Suicidal behavior (SB) is a major public health problem in France, with over 10,000 suicides
(6th in the EU28) and 220,000 suicide attempts (SA) per year. These data seem underestimated
by 20%. A large percentage of men (6%) and women (9%) in France made at least one lifetime
SA. In addition, SBs are common among young people and are the second leading cause of death
among 15-44 year-olds. The interaction of multiple factors in SB complicates the creation of
predictive models. These are currently imprecise and prevent the development of consensual
recommendations for the management of suicidal patients.

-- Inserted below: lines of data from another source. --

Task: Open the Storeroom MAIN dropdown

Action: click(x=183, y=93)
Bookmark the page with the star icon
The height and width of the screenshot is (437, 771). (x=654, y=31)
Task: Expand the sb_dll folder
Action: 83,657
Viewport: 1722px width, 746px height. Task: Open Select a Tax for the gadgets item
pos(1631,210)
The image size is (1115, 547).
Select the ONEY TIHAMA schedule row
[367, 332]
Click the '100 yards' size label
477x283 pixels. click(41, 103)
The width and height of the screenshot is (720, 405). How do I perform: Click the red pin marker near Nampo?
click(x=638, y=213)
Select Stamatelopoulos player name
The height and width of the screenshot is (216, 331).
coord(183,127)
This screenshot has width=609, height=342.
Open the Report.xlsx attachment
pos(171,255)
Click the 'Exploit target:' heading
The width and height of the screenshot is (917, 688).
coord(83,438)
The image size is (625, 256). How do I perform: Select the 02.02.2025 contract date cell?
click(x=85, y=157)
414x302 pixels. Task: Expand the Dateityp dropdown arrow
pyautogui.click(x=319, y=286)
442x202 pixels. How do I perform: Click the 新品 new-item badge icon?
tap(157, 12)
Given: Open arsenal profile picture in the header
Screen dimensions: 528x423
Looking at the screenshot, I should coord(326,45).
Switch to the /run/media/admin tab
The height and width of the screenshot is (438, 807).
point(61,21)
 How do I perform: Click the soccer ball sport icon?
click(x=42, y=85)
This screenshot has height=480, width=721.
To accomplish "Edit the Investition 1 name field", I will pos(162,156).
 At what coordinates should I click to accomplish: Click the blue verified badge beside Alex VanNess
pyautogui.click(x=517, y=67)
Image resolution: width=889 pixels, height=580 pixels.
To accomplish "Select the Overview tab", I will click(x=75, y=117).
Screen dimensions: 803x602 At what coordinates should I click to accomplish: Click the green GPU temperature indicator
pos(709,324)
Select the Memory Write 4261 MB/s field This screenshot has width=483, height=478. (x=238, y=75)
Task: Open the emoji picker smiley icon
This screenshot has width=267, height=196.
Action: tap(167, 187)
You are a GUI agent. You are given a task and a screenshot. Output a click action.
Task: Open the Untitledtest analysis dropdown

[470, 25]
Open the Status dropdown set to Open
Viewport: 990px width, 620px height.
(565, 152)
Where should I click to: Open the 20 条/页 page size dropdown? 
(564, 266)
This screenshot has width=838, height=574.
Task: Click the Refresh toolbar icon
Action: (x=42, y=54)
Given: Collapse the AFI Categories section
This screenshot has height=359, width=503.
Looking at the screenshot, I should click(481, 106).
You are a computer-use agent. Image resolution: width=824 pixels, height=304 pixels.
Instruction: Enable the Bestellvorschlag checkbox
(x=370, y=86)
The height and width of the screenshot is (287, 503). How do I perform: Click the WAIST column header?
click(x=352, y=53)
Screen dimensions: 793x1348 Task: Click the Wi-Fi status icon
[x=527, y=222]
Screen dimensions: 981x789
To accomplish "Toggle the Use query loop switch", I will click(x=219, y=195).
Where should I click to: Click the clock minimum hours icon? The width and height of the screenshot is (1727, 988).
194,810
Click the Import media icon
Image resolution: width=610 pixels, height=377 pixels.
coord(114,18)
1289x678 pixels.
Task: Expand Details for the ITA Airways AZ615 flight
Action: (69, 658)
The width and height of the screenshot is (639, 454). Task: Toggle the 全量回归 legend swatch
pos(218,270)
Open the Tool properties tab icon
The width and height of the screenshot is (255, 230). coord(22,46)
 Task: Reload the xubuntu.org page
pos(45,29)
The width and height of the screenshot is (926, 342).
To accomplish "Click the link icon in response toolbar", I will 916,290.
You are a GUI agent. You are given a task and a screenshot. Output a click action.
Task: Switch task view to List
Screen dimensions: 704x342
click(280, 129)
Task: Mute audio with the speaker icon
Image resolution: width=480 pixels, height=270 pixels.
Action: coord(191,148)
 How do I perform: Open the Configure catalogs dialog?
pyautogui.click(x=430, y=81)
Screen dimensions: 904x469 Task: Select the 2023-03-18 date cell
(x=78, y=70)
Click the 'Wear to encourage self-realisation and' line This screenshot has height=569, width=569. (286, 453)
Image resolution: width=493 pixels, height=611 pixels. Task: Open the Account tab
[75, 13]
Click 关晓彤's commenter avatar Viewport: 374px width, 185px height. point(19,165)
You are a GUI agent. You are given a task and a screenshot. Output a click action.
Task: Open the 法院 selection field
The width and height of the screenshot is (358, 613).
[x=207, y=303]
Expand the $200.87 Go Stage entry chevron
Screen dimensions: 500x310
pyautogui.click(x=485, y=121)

Most suicide attempters are evaluated in the emergency room where it is imperative to
identify people with a high risk of relapse. Risk assessment is generally based on the
experience of the practitioner who uses psychometric scales as support for clinical
decisions. This assessment could be improved and supplemented by other sources of
information. Thus, we aim to develop a short and specific tool that combines:
1. Neurocognitive measures carried out using computer software on domains strongly
associated with SB: impulsivity, affective dysregulation, alterations in decision-making
(risky choices), selective attention and verbal fluency.
2. Clinical and psychological assessment including the most predictive items of future SA:
life events (environment) and personality traits (vulnerability). Suicide attempters
will be assessed for SB and suicidal ideation in the emergency department. These
measures will be repeated during a 12-month follow-up. We will use the data obtained to
provide a more accurate measure of risk.